A while back I had a heart procedure done at a local hospital. As we checked out, Spouse suggested lunch at a Chinese restaurant since they serve many healthy vegetables. This particular restaurant also serves its own version of pizza and a few Mexican dishes apparently for those Chinese-food haters who were dragged along against their will.
I chose my usual favorites – the healthy fried egg roll, the healthy fried shrimp rangoon, the healthy fried rice, making it a point to skip the fish bait which no one should eat unless they want parasites and hepatitis. However, considering I had just been released from the hospital, I did make a concession to have some healthy guacamole.
We weren’t too far into our meal when I loaded my fork with a big glob of guacamole. No chopsticks for me, no siree bob. As soon as the guacamole entered my mouth, I had a nanosecond of exploration of this substance along with the immediate thoughts : Hmmm . . . "What an odd texture for guacamole." followed by a most inelegant "What the f . . . !" right before my eyeballs started spinning in their sockets. Then, while the top of my head blew off like Space Shuttle launch, green stuff started flowing from my ears, nose, and mouth as I tried desperately to rid myself of this Al K. Duh-inspired poison. If you have ever had your mouth fumigated with a blow torch and then rinsed with rubbing alcohol, you have some idea of the experience of this guacamole. Of course, Spouse has no idea of what’s going on and thinks something has gone wrong with my heart again. I can’t talk because my tongue and teeth are in flames, and I’m still trying to get the stuff out before, God forbid, it should go down my throat. Somehow in the midst of my physical chaos, I noticed a woman two tables away pointing at me and laughing. Bitch. She wouldn’t think it was so funny if it was her hair that was singed from the inside-out.

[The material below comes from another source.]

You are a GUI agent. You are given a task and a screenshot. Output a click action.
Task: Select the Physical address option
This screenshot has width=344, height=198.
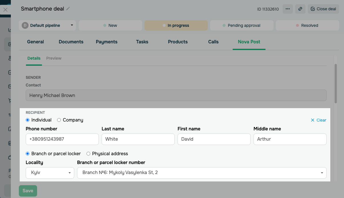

Afterwards, we learned that the Chinese guacamole was actually wasabe, some sort of nuclear horseradish that probably glows in the dark. People who go to Chinese, Japanese, and other -ese restaurants to eat fish bait apply a dot of this green stuff (which masquerades as guacamole) about the size of the period at the end of this sentence. Apparently they believe it will act like Germ-X and kill all the parasites, viruses, and bacteria in the fish bait they are eating. And they just may be right.